仲良くなった友達が、元少年Aだと分かったら…?

実際の事件に着想を得たフィクションで、読みたくなかったけど読んでしまった1冊。ついでに映画も見てしまいました。

ジャーナリストになる夢を打ち砕かれた益田は、埼玉の町工場で働き始める。そこで知り合った鈴木は、無口で影のある男だが、同い年の二人は徐々に打ち解けていく。ある日、益田は、鈴木が14年前に起きた連続児童殺害事件の犯人、当時中学生だった少年Aだと知る。

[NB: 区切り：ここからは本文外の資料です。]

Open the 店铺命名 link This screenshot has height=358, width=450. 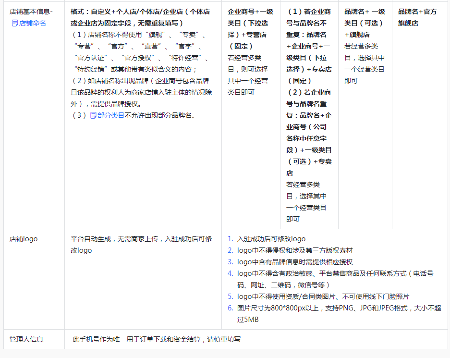[x=33, y=23]
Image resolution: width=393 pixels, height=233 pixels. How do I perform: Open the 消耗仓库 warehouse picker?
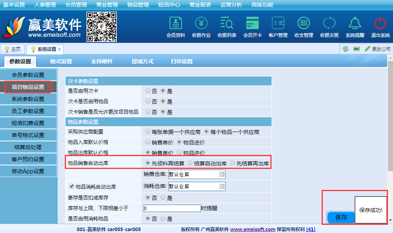click(x=222, y=186)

この本には、いろいろな立場の人が登場する。中でも、読んでいて一番苦しかったのは、元犯罪者の息子を持つ父親のエピソード。無免許の居眠り運転で小学生を3人殺してしまった息子の父親は、贖罪の方法として「家族を解散する」という決断を下した。

映画版では、この父親のエピソードが原作よりも濃く描かれていた。息子が起こした事件以来、妻にも息子にも会わず、タクシードライバーをしながら被害者家族へ賠償を続ける父親を演じるのは佐藤浩市。「人殺しのお父さん」と呼ばれ、被害者家族に罵られながら、ただ頭を下げるしかない日々。一方、父親にそんな思いをさせている息子が、結婚することになり、相手の女性が妊娠していると分かった時の佐藤浩市の演技は、見ていてものすごくツラかった。

あの事件が起きる前まで、思春期の子供を育てる親たちの心配は、子供が事故に遭わないだろうか、子供が変な事件に巻き込まれないだろうか、だっただろう。そこに、もしも自分の子供が犯罪者になってしまったらどうしよう、という恐れが加わるきっかけとなったのが、あの事件だったと思う。

加害者は、どうやって罪を償えばいいのか? どうやって生きていけばいいのか? 心を通わせた誰かが、元犯罪者だと分かったら、どう接したらいいのか? 決して答えの出せない問いを次々に投げかけてくる作品でした。あ~ 苦しかった。